基金Supported by Central Labs for Frontier Technology Kirin Holdings Co., Ltd Japanthe National Institute of Health grants,P50 DK-64539 (to Taché Y and Larauche M)+2 种基金Center Grant DK-41301 (Animal Core, to Yvette Taché)R01 DK-33061 (to Yvette Taché) Veterans Administration Research Career Scientist Award
文摘AIM: To investigate the influence of repeated water avoidance stress (rWAS) on the visceromotor response (VMR) to colorectal distension (CRD) and the modulation of the response by a prebiotic diet in rats using a novel surgery-free method of solid-state manometry.METHODS: Male Wistar rats fed a standard diet with or without 4% enzyme-treated rice fiber (ERF) for 5 wk were subjected to rWAS (1 h daily x 10 d) or no stress.
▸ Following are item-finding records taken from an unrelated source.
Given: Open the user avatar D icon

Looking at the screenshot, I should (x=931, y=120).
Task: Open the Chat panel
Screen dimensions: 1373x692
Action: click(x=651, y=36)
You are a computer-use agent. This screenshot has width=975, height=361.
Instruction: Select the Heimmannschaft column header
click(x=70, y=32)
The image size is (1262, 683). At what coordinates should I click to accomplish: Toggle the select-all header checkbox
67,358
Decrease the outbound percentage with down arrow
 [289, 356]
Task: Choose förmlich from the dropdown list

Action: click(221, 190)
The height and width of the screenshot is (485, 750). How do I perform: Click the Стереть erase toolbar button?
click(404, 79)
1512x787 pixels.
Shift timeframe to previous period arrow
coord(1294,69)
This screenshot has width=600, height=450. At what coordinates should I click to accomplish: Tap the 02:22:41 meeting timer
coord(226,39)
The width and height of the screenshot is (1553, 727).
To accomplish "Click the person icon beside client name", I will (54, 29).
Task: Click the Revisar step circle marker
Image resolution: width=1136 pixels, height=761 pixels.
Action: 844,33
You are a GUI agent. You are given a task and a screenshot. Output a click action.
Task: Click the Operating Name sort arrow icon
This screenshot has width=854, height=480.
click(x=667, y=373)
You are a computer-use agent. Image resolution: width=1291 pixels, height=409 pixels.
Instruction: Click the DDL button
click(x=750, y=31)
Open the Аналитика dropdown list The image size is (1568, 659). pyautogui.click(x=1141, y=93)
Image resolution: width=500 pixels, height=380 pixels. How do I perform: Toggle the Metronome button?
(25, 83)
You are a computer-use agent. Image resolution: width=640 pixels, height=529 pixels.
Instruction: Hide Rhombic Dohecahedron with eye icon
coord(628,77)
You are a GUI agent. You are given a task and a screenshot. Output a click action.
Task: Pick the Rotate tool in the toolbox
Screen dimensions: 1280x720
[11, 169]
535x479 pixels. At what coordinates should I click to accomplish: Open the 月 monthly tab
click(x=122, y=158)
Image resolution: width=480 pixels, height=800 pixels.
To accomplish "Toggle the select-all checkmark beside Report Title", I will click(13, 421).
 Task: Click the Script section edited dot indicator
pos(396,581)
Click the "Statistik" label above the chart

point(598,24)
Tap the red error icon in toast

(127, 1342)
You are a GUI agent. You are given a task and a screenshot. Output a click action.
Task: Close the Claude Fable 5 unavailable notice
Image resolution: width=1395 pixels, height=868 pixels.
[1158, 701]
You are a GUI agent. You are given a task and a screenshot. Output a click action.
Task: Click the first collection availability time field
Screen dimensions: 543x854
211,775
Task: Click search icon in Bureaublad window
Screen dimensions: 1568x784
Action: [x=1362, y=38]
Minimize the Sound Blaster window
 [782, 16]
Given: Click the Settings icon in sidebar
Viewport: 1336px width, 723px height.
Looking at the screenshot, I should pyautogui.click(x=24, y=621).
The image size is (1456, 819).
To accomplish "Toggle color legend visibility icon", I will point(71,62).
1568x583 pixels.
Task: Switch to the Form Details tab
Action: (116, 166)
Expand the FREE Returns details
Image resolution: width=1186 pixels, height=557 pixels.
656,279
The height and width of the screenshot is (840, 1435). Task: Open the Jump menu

The VMR to graded phasic CRD was assessed by intraluminal colonic pressure recording on days 0 (base-line), 1 and 10 (45 min) and 11 (24 h) after rWAS and expressed as percentage change from baseline. Cecal content of short chain fatty acids and distal colonic histology were assessed on day 11. RESULTS: WAS on day 1 reduced the VMR to CRD at 40 and 60 mmHg similarly by 28.9% ± 6.6% in both diet groups. On day 10, rWAS-induced reduction of VMR occurred only at 40 mmHg in the standard diet group (36.2% ± 17.8%) while in the ERF group VMR was lowered at 20, 40 and 60 mmHg by 64.9% ± 20.9%, 49.3% ± 11.6% and 38.9% ± 7.3% respectively. The visceral analgesia was still observed on day 11 in ERF-but not in standard diet-fed rats. By contrast the non-stressed groups (standard or ERF diet) exhibited no changes in VMR to CRD. In standard diet-fed rats, rWAS induced mild colonic histological changes that were absent in ERF-fed rats exposed to stress compared to non-stressed rats. The reduction of cecal content of isobutyrate and total butyrate, but not butyrate alone, was correlated with lower visceral pain response. Additionally, ERF diet increased rWAS-induced defecation by 26% and 75% during the first 0-15 min and last 15-60 min, respectively, compared to standard diet, and reduced rats' body weight gain by 1.3 fold independently of their stress status. CONCLUSION: These data provide the first evidence of psychological stress-related visceral analgesia in rats that was enhanced by chronic intake of ERF prebiotic.